[Exercise prompt] Only one span of the listing below should come back. It runs from the line with "You are a computer-use agent. Screen dimensions: 690x385" through the line with "You are a computer-use agent. Screen dimensions: 1366x731", and each of its lines must be reproduced exactly.

[Exercise inputs]
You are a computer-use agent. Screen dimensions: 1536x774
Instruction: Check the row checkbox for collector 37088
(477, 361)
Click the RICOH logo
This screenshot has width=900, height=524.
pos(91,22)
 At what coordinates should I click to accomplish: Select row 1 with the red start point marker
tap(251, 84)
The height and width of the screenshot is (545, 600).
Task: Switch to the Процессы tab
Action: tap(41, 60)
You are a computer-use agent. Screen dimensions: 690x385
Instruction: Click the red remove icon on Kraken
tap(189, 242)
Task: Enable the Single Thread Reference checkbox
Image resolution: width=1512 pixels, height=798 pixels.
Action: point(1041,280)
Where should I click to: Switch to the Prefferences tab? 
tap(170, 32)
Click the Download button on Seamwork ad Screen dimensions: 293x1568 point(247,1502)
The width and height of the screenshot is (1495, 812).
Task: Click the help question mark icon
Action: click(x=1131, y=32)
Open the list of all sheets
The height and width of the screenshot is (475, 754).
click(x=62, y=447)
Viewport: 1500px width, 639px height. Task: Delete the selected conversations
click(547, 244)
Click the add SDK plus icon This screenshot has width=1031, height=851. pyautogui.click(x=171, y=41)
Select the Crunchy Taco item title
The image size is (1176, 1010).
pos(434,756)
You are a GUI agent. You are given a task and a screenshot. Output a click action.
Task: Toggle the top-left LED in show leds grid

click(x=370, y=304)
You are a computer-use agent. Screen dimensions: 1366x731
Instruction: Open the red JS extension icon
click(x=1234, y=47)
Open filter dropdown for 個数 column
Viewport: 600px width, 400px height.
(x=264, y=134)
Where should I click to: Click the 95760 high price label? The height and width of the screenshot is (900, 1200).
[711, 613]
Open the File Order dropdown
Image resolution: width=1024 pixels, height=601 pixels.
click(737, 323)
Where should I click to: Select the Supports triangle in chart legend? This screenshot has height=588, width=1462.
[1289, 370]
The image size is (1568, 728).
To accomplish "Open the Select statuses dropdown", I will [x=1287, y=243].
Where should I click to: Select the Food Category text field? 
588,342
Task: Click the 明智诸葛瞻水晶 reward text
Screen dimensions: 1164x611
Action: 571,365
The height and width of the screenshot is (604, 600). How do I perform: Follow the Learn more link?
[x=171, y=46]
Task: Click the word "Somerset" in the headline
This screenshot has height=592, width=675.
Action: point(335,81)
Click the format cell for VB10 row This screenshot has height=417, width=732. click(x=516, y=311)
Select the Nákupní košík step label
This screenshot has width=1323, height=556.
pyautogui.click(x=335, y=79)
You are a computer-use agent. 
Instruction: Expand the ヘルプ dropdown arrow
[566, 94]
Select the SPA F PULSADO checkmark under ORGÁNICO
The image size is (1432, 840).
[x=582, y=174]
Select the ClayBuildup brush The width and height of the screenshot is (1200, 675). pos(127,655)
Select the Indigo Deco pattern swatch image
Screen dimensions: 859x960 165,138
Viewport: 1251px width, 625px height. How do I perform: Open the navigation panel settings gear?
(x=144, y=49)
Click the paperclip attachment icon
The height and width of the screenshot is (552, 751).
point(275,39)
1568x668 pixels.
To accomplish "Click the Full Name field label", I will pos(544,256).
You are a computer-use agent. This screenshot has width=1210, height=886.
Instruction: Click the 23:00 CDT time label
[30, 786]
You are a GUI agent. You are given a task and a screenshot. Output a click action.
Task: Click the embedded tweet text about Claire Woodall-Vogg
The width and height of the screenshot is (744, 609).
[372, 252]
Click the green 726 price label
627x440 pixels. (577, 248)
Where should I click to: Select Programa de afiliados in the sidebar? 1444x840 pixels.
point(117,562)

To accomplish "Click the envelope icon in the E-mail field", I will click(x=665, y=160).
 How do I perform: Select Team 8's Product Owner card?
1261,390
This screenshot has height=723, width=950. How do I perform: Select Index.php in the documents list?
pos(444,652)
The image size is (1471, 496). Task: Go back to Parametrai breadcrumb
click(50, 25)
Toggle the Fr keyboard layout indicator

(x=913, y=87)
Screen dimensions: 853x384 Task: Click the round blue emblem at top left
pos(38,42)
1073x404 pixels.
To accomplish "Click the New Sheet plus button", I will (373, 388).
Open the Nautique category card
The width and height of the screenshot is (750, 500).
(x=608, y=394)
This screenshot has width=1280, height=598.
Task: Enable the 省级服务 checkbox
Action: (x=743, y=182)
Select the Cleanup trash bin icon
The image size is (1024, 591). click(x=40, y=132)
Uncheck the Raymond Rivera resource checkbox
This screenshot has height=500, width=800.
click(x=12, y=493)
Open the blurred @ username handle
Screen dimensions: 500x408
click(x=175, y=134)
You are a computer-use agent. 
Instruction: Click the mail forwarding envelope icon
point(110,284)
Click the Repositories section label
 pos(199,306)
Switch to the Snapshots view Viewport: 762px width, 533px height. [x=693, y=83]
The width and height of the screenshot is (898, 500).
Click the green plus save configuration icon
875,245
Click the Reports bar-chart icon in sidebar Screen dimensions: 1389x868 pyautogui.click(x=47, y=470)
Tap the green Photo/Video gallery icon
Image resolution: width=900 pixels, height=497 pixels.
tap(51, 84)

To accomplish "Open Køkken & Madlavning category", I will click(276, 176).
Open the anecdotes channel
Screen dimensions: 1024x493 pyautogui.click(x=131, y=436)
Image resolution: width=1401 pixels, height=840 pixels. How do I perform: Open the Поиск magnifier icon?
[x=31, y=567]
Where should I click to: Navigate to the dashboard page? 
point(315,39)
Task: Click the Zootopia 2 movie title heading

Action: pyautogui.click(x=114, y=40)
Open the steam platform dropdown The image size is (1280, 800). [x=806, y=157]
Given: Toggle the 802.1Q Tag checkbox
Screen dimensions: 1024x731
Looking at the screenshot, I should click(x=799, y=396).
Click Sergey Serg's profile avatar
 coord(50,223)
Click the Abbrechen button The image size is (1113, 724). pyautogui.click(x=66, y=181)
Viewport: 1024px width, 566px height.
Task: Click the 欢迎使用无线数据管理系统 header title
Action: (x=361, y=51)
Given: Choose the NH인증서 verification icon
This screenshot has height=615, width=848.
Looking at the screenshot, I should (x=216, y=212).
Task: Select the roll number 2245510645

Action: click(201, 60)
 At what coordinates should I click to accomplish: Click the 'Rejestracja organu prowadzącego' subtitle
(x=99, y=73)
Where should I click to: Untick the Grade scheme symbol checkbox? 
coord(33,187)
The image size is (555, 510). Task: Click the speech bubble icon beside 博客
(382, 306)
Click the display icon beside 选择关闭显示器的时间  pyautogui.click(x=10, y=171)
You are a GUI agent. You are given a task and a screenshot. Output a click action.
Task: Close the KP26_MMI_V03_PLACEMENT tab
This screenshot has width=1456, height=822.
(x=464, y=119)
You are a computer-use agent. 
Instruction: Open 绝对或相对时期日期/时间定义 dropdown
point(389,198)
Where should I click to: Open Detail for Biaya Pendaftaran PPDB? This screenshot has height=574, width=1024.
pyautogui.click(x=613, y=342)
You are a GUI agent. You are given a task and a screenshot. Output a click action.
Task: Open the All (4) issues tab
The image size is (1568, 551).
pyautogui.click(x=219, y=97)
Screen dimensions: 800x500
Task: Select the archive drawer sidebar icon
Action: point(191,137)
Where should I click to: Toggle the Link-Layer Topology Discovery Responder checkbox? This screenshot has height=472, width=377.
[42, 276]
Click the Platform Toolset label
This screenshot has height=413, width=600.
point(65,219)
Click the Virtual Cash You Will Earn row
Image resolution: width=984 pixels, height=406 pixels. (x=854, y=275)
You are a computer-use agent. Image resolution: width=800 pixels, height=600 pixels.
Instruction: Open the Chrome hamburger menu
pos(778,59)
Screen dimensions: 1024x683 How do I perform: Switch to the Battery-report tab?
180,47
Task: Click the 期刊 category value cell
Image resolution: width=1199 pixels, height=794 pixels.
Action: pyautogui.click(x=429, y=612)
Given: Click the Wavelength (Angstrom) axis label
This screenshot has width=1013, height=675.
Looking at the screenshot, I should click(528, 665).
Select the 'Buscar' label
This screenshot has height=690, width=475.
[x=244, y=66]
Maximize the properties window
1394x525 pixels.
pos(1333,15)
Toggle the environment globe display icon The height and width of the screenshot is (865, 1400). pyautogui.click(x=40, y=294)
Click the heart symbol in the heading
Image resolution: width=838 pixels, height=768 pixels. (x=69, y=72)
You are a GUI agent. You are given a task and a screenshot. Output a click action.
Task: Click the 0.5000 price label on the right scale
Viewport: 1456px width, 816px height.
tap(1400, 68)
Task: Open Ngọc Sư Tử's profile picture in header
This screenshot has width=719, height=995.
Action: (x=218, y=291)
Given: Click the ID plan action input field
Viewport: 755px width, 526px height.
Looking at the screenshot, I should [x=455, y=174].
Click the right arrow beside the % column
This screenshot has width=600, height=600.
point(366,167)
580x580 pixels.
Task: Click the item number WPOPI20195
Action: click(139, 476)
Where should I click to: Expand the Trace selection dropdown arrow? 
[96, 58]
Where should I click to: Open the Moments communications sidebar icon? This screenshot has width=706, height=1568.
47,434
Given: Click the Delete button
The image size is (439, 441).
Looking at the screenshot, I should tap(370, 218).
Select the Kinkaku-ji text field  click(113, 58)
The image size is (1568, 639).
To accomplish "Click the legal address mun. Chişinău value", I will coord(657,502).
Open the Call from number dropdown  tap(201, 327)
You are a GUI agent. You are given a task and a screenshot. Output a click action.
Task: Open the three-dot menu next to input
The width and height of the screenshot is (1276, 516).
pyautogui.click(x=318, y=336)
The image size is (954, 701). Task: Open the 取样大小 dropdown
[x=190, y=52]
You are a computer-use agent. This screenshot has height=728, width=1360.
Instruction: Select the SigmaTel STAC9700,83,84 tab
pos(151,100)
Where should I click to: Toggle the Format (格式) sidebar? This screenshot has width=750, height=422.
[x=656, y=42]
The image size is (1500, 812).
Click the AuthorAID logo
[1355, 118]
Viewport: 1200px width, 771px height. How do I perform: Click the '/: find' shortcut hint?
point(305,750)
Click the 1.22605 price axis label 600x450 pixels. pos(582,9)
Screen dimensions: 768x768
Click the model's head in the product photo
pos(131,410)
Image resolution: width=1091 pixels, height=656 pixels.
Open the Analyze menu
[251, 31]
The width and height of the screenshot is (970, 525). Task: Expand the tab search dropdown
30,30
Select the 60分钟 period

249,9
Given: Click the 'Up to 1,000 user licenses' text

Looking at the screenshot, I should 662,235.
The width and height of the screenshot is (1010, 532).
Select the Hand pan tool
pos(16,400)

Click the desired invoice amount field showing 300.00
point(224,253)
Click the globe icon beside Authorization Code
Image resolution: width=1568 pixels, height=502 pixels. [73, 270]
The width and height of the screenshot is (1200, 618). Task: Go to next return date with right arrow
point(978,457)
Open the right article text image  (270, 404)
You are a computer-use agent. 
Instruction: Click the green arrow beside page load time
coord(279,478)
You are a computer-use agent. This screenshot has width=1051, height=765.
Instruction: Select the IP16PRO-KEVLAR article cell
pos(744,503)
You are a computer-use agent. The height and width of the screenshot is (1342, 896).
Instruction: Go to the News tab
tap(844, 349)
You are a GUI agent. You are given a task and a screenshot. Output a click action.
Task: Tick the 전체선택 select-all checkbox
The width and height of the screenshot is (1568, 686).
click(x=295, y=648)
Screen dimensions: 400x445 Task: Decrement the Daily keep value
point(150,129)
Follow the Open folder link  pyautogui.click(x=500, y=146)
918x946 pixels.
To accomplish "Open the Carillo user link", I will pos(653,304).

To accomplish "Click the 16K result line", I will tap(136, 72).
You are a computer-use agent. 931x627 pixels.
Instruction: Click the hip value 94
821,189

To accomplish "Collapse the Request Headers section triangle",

[Reply]
You are a computer-use agent. Screen dimensions: 690x385
Instruction: Click the red remove icon on Kraken
tap(189, 242)
Task: Enable the Single Thread Reference checkbox
Image resolution: width=1512 pixels, height=798 pixels.
Action: point(1041,280)
Where should I click to: Switch to the Prefferences tab? 
tap(170, 32)
Click the Download button on Seamwork ad Screen dimensions: 293x1568 point(247,1502)
The width and height of the screenshot is (1495, 812).
Task: Click the help question mark icon
Action: click(x=1131, y=32)
Open the list of all sheets
The height and width of the screenshot is (475, 754).
click(x=62, y=447)
Viewport: 1500px width, 639px height. Task: Delete the selected conversations
click(547, 244)
Click the add SDK plus icon This screenshot has width=1031, height=851. pyautogui.click(x=171, y=41)
Select the Crunchy Taco item title
The image size is (1176, 1010).
pos(434,756)
You are a GUI agent. You are given a task and a screenshot. Output a click action.
Task: Toggle the top-left LED in show leds grid

click(x=370, y=304)
You are a computer-use agent. Screen dimensions: 1366x731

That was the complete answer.